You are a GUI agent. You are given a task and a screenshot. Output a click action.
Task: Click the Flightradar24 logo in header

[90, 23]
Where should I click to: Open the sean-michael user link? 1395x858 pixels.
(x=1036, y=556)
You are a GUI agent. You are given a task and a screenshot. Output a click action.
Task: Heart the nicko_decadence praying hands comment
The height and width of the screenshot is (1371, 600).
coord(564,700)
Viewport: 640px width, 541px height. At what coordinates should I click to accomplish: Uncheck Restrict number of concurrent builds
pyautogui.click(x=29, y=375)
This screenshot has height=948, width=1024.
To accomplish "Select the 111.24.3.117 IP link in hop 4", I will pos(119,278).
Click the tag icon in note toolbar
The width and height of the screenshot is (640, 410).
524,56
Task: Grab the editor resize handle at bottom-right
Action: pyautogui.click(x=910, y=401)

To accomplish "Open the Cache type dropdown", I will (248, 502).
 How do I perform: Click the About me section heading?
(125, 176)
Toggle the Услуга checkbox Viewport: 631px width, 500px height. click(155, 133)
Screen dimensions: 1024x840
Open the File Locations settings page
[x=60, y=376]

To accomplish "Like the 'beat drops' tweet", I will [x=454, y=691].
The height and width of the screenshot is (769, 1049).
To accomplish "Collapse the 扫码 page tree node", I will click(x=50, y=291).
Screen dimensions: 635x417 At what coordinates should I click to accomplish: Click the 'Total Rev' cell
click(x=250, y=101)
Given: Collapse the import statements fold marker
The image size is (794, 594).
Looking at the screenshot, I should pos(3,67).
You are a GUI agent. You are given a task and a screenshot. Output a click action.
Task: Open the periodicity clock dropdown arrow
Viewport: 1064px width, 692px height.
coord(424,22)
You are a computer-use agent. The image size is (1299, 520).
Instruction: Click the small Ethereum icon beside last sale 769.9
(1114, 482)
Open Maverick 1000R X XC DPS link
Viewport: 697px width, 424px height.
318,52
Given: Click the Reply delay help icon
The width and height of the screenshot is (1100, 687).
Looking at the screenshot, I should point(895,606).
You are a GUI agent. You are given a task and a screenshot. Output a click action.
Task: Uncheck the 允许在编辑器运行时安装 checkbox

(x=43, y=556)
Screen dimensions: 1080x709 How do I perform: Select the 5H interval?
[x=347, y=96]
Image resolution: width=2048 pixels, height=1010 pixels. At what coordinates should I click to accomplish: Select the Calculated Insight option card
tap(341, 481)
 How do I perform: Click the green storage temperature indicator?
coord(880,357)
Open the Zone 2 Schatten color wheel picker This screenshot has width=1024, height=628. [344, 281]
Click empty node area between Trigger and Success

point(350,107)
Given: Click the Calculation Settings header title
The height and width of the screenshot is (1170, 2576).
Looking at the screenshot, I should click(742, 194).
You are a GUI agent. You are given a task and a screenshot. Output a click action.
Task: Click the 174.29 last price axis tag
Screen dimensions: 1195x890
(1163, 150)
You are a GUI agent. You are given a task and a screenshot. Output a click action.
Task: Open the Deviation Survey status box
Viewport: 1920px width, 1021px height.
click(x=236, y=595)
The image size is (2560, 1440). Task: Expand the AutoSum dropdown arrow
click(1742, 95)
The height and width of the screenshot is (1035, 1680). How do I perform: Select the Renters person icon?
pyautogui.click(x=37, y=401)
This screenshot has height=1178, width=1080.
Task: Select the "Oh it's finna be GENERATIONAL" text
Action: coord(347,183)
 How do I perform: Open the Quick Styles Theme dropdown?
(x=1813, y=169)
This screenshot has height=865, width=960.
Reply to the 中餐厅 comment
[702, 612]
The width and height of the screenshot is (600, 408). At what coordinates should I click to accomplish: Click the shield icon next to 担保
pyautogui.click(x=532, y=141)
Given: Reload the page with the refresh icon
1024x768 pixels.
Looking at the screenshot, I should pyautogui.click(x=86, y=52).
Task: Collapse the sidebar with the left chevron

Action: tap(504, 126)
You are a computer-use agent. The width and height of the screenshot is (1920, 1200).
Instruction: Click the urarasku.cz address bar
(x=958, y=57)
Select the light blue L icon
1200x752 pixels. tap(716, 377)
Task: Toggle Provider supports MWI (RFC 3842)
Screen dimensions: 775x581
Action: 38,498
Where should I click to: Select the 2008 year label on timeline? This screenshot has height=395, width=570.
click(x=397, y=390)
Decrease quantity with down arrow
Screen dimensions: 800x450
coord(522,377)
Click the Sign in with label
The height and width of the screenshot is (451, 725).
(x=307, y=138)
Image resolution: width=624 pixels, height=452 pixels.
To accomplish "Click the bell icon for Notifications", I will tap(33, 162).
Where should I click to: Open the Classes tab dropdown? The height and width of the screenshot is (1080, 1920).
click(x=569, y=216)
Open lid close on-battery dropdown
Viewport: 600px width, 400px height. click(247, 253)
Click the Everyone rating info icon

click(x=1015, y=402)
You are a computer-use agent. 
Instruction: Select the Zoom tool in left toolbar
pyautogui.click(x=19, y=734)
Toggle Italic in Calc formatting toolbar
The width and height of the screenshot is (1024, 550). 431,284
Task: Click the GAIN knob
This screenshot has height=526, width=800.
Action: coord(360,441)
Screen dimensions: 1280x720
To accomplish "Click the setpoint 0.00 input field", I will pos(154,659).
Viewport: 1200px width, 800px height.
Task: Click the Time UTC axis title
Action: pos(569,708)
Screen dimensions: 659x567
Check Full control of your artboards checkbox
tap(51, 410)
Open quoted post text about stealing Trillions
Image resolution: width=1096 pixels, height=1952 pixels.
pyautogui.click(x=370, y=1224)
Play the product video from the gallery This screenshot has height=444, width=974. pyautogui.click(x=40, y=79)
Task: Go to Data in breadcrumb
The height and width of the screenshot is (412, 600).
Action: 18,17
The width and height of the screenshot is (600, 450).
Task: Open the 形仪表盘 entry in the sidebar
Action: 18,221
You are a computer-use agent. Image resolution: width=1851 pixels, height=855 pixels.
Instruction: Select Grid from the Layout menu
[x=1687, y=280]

------------------------------

Reproduce all of the records above line for line, with no changes.

You are a GUI agent. You are given a task and a screenshot. Output a click action.
Task: Click the Flightradar24 logo in header

[90, 23]
Where should I click to: Open the sean-michael user link? 1395x858 pixels.
(x=1036, y=556)
You are a GUI agent. You are given a task and a screenshot. Output a click action.
Task: Heart the nicko_decadence praying hands comment
The height and width of the screenshot is (1371, 600).
coord(564,700)
Viewport: 640px width, 541px height. At what coordinates should I click to accomplish: Uncheck Restrict number of concurrent builds
pyautogui.click(x=29, y=375)
This screenshot has height=948, width=1024.
To accomplish "Select the 111.24.3.117 IP link in hop 4", I will pos(119,278).
Click the tag icon in note toolbar
The width and height of the screenshot is (640, 410).
524,56
Task: Grab the editor resize handle at bottom-right
Action: pyautogui.click(x=910, y=401)

To accomplish "Open the Cache type dropdown", I will (248, 502).
 How do I perform: Click the About me section heading?
(125, 176)
Toggle the Услуга checkbox Viewport: 631px width, 500px height. click(155, 133)
Screen dimensions: 1024x840
Open the File Locations settings page
[x=60, y=376]

To accomplish "Like the 'beat drops' tweet", I will [x=454, y=691].
The height and width of the screenshot is (769, 1049).
To accomplish "Collapse the 扫码 page tree node", I will click(x=50, y=291).
Screen dimensions: 635x417 At what coordinates should I click to accomplish: Click the 'Total Rev' cell
click(x=250, y=101)
Given: Collapse the import statements fold marker
The image size is (794, 594).
Looking at the screenshot, I should pos(3,67).
You are a GUI agent. You are given a task and a screenshot. Output a click action.
Task: Open the periodicity clock dropdown arrow
Viewport: 1064px width, 692px height.
coord(424,22)
You are a computer-use agent. The image size is (1299, 520).
Instruction: Click the small Ethereum icon beside last sale 769.9
(1114, 482)
Open Maverick 1000R X XC DPS link
Viewport: 697px width, 424px height.
318,52
Given: Click the Reply delay help icon
The width and height of the screenshot is (1100, 687).
Looking at the screenshot, I should point(895,606).
You are a GUI agent. You are given a task and a screenshot. Output a click action.
Task: Uncheck the 允许在编辑器运行时安装 checkbox

(x=43, y=556)
Screen dimensions: 1080x709 How do I perform: Select the 5H interval?
[x=347, y=96]
Image resolution: width=2048 pixels, height=1010 pixels. At what coordinates should I click to accomplish: Select the Calculated Insight option card
tap(341, 481)
 How do I perform: Click the green storage temperature indicator?
coord(880,357)
Open the Zone 2 Schatten color wheel picker This screenshot has width=1024, height=628. [344, 281]
Click empty node area between Trigger and Success

point(350,107)
Given: Click the Calculation Settings header title
The height and width of the screenshot is (1170, 2576).
Looking at the screenshot, I should click(742, 194).
You are a GUI agent. You are given a task and a screenshot. Output a click action.
Task: Click the 174.29 last price axis tag
Screen dimensions: 1195x890
(1163, 150)
You are a GUI agent. You are given a task and a screenshot. Output a click action.
Task: Open the Deviation Survey status box
Viewport: 1920px width, 1021px height.
click(x=236, y=595)
The image size is (2560, 1440). Task: Expand the AutoSum dropdown arrow
click(1742, 95)
The height and width of the screenshot is (1035, 1680). How do I perform: Select the Renters person icon?
pyautogui.click(x=37, y=401)
This screenshot has height=1178, width=1080.
Task: Select the "Oh it's finna be GENERATIONAL" text
Action: coord(347,183)
 How do I perform: Open the Quick Styles Theme dropdown?
(x=1813, y=169)
This screenshot has height=865, width=960.
Reply to the 中餐厅 comment
[702, 612]
The width and height of the screenshot is (600, 408). At what coordinates should I click to accomplish: Click the shield icon next to 担保
pyautogui.click(x=532, y=141)
Given: Reload the page with the refresh icon
1024x768 pixels.
Looking at the screenshot, I should pyautogui.click(x=86, y=52).
Task: Collapse the sidebar with the left chevron

Action: tap(504, 126)
You are a computer-use agent. The width and height of the screenshot is (1920, 1200).
Instruction: Click the urarasku.cz address bar
(x=958, y=57)
Select the light blue L icon
1200x752 pixels. tap(716, 377)
Task: Toggle Provider supports MWI (RFC 3842)
Screen dimensions: 775x581
Action: 38,498
Where should I click to: Select the 2008 year label on timeline? This screenshot has height=395, width=570.
click(x=397, y=390)
Decrease quantity with down arrow
Screen dimensions: 800x450
coord(522,377)
Click the Sign in with label
The height and width of the screenshot is (451, 725).
(x=307, y=138)
Image resolution: width=624 pixels, height=452 pixels.
To accomplish "Click the bell icon for Notifications", I will tap(33, 162).
Where should I click to: Open the Classes tab dropdown? The height and width of the screenshot is (1080, 1920).
click(x=569, y=216)
Open lid close on-battery dropdown
Viewport: 600px width, 400px height. click(247, 253)
Click the Everyone rating info icon

click(x=1015, y=402)
You are a computer-use agent. 
Instruction: Select the Zoom tool in left toolbar
pyautogui.click(x=19, y=734)
Toggle Italic in Calc formatting toolbar
The width and height of the screenshot is (1024, 550). 431,284
Task: Click the GAIN knob
This screenshot has height=526, width=800.
Action: coord(360,441)
Screen dimensions: 1280x720
To accomplish "Click the setpoint 0.00 input field", I will pos(154,659).
Viewport: 1200px width, 800px height.
Task: Click the Time UTC axis title
Action: pos(569,708)
Screen dimensions: 659x567
Check Full control of your artboards checkbox
tap(51, 410)
Open quoted post text about stealing Trillions
Image resolution: width=1096 pixels, height=1952 pixels.
pyautogui.click(x=370, y=1224)
Play the product video from the gallery This screenshot has height=444, width=974. pyautogui.click(x=40, y=79)
Task: Go to Data in breadcrumb
The height and width of the screenshot is (412, 600).
Action: 18,17
The width and height of the screenshot is (600, 450).
Task: Open the 形仪表盘 entry in the sidebar
Action: 18,221
You are a computer-use agent. Image resolution: width=1851 pixels, height=855 pixels.
Instruction: Select Grid from the Layout menu
[x=1687, y=280]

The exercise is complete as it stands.